It can be extremely costly if you miss the filing deadline for Form 5500, Annual Return/Report of Employee Benefit Plan, for retirement and health and welfare plans. It is important to have safeguards in place to avoid any penalties by ensuring that meeting filing deadlines never falls between the cracks.
Adding Up Penalties
If you failed to timely file Form 5500, on or after November 2, 2015, then the maximum penalty for 2017 is now $2,097 per day after the filing deadline. The civil penalties are adjusted each year by the Department of Labor (“DOL”). The previous $1,100 daily penalty ceiling is still applied to delinquency periods that started before then.
That means, for example, that if you heedlessly neglected to file a 5500 that was due on September 1, 2015, and didn’t file it until December 1, 2017, you could owe up to approximately $66,000 for the period before the penalty rose, and then approximately another $1.6 million for the remaining period of the delinquency.
Keep in mind that the penalties noted above are assessed by the DOL and the IRS can impose additional penalties for late filings. Currently, the penalty is $25 per day up to a maximum penalty of $15,000.
Remember that the penalty calculation is cumulative if you neglect to file two years’ worth of Forms 5500. That is, the DOL calculates the fine based on the sum of the total days each form was late, as opposed to just counting the days since the first late form was due.
If you fail to furnish all the information required on the Form 5500 — such as not attaching an independent auditor’s report if your plan requires it — you could still be liable. Filing an incomplete Form 5500 can be treated the same way as not having filed the form at all. Generally, though, the DOL will inform you of the missing data, and you’ll have 45 days to submit the missing information before becoming subject to penalties.

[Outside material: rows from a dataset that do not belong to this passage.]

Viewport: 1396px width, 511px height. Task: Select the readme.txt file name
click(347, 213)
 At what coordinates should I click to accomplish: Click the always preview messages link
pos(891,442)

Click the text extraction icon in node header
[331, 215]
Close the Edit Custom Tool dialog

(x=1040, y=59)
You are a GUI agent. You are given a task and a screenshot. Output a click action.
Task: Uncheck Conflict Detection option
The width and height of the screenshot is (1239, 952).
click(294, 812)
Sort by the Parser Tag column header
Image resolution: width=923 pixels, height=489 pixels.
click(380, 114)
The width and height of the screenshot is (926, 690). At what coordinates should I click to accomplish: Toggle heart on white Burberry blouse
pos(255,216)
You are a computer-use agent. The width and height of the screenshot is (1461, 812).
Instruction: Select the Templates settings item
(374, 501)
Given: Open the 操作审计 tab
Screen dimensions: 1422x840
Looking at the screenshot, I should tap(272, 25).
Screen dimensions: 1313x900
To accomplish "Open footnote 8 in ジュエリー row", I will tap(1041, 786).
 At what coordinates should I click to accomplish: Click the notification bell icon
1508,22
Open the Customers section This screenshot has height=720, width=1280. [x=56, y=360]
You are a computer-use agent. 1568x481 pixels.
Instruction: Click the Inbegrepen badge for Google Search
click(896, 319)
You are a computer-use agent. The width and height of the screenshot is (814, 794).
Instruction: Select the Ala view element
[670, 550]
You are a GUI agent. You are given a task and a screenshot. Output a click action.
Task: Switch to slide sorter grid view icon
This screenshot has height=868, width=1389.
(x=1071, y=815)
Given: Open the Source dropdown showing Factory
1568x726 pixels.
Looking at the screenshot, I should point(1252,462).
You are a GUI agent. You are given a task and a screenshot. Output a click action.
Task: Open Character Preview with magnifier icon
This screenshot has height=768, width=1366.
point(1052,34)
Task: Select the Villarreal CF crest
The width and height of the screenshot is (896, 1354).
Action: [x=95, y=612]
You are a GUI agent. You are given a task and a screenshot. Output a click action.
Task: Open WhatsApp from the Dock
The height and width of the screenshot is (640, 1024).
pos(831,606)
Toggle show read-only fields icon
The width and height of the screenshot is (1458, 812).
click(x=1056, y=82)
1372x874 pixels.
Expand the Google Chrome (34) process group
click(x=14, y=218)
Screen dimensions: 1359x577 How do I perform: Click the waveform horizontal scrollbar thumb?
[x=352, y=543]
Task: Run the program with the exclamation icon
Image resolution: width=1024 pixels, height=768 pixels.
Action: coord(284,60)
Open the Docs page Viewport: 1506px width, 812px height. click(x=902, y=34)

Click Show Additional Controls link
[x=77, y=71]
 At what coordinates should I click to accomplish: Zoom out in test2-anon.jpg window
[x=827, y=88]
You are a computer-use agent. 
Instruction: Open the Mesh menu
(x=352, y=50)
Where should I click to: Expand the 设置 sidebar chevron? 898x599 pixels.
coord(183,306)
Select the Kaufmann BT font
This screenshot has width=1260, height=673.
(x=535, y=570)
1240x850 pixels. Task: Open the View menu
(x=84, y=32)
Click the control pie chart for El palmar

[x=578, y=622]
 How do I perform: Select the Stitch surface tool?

Remedying Potential Delinquency
There is an opportunity to reduce your penalties under the DOL’s Delinquent Filer Voluntary Compliance Program (“DFVCP”) if you discover that you’re delinquent with a Form 5500 filing. It is important to do so before receiving a notice of your filing delinquency from the DOL. It’s a two-step process:
Step 1. Electronically file a complete Form 5500 or Form 5500-SF, with all required schedules and attachments, using the DOL’s EFAST e-filing system. (https://www.efast.dol.gov/welcome.html)
Step 2. Calculate your pentalty by using the online calculator, and then pay it either electronically or by check.
Each day the annual report is filed late, there is a $10 per day penalty for small plans (those with fewer than 100 participants), to a maximum of $750 (or $1,500 if multiple late filings are involved). Large plans must pay the same $10 per delinquent day penalty, but with a higher cap ($2,000 per plan or $4,000 for multiple late filings).
It’s likely that the IRS will waive any penalties that it may assess if you use the DOL’s DFVCP program through the DOL
Keeping Up to Date
As a reminder, seven months following the end of the plan year is the normal deadline for the Form 5500 filing. Also, you can file for a two-and-a-half-month filing extension before the deadline, by using the Form 5558, “Application for Extension of Time To File Certain Employee Plan Returns.”